Part 9. Cinta belasan tahun

187K 13.1K 59
                                    

9. Cinta Belasan Tahun


Yuna sedang menanam bunga ketika sebuah mobil memasuki pelataran rumah. Dia tidak mendongak sedikit pun untuk sekadar menilik siapa yang datang. Masih sibuk menanam bibit bunga matahari yang baru dibelinya. Bukan dia yang beli sih, dia meminta Mini untuk mencari bibit bunga di penjual tanaman. Tadinya ingin menanam pohon mangga dan durian, tapi urung karena takut Kennan tidak akan suka.

Dan ketika berpikir lagi, sekalipun dia menanam pohonnya, keberadaan dirinya di rumah itu tidak sampai hingga pohonnya berbuah.

Menepuk-nepuk tangannya yang kotor karena tanah, Yuna menegakkan tubuh dan sedikit meregangkannya. Dia tersenyum melihat deretan bibit bunga yang baru ditanamnya.

"Nona, Tuan Kennan sudah pulang." Mini berseru tidak jauh dari Yuna.

"Sudah pulang?" Yuna mengernyit, dia menengadah menatap langit biru di atas sana. Tumben sekali, biasanya Kennan pulang ketika malam menjelang tapi ini matahari saja masih bersinar terik.

Terburu-buru, Yuna berjalan ke arah keran air, mencuci tangannya dari tanah-tanah yang menempel. Baru saja dia akan berbalik untuk masuk ke rumah, suara berat menginterupsinya.

"Yuna."

Yuna menggigit pipi dalamnya, membalik badan untuk melihat Kennan yang berdiri dengan sebelah tangan disimpan di saku celana depan. Laki-laki itu sudah menanggalkan jas kerjanya dan membuka dua kancing teratas kemejanya.

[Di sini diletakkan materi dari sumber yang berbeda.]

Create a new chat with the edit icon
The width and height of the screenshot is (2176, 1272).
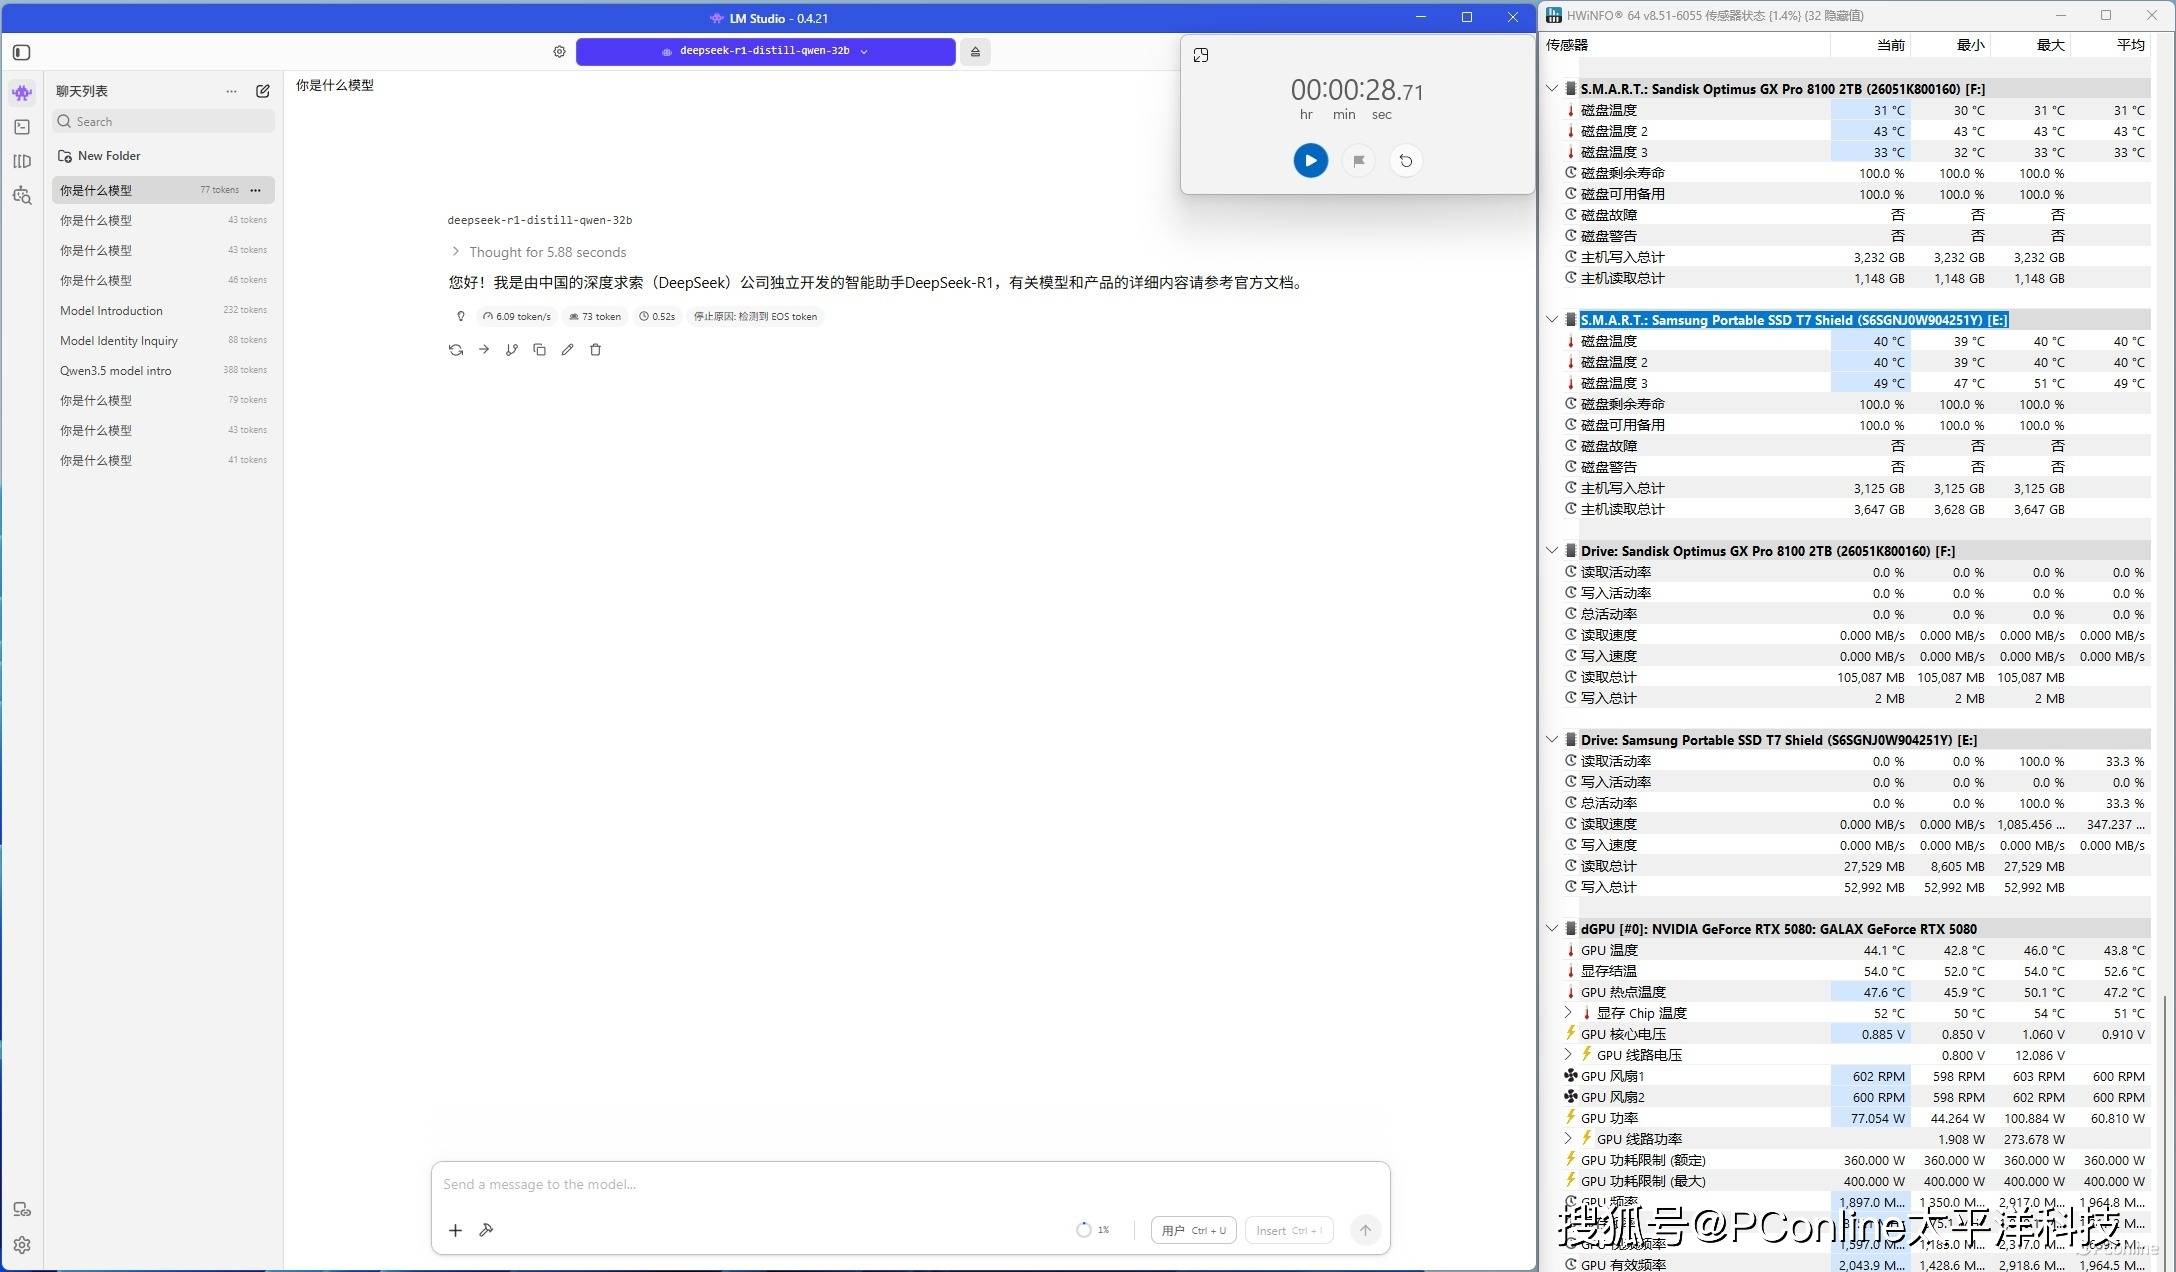coord(263,91)
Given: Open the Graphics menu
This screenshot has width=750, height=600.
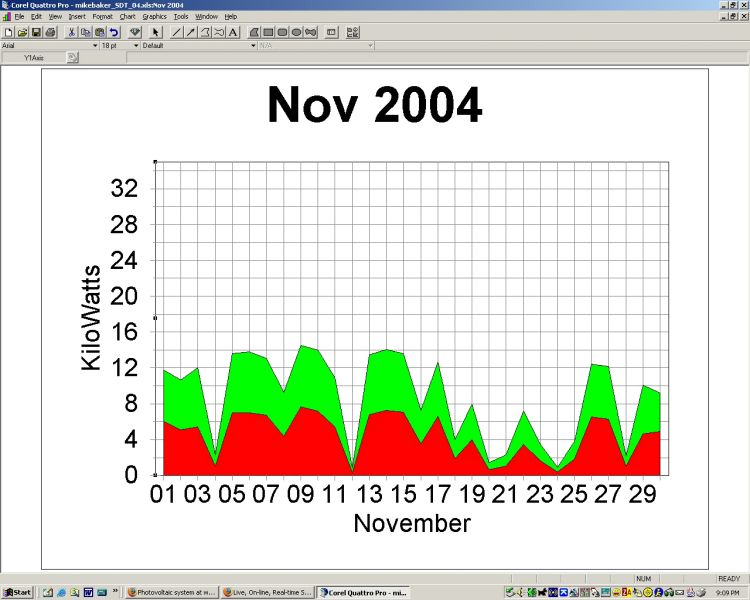Looking at the screenshot, I should click(x=154, y=17).
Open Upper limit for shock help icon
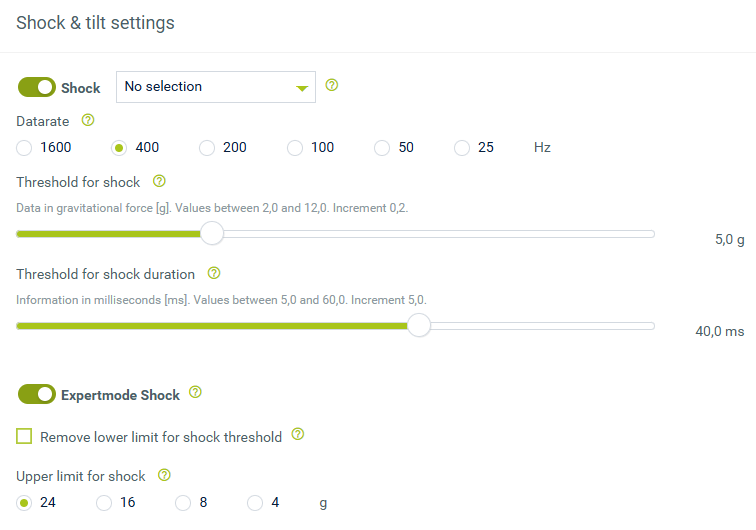This screenshot has height=530, width=756. [164, 475]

Yuna nyengir, polos. "Tuan sudah pulang?"

Kennan menganggukan kepala. "Sedang apa?"

Menyimpan dua tangannya di belakang, Yuna berjalan mendekat ke arah Kennan. "Habis olahraga," kilahnya, kemudian tertawa kecil.

"Oh ... rajin sekali olahraga terik-terik begini." Kennan tersenyum penuh arti. Mengikuti permainan Yuna yang sarat kebohongan.

Tadi, selepas Kennan turun dari mobil, langkahnya mantap memasuki rumah dengan menyerukan nama Yuna. Mencari perempuan itu yang sedikit pun tidak menyahuti seruannya. Kennan geram. Apalagi melihat Yuna sedang mengerjakan entah apa di taman depan rumah. Yuna mengabaikan dirinya yang menyempatkan pulang lebih awal.

"Biar badan kita sehat," ucap Yuna sembari mengelap tangan basahnya ke gaun maroon selututnya. Dia berjalan lebih mendekat pada Kennan lalu meraih tangan kanan laki-laki itu. Membawanya mendekat pada wajah untuk akhirnya mempertemukan bibirnya dengan punggung tangan Kennan.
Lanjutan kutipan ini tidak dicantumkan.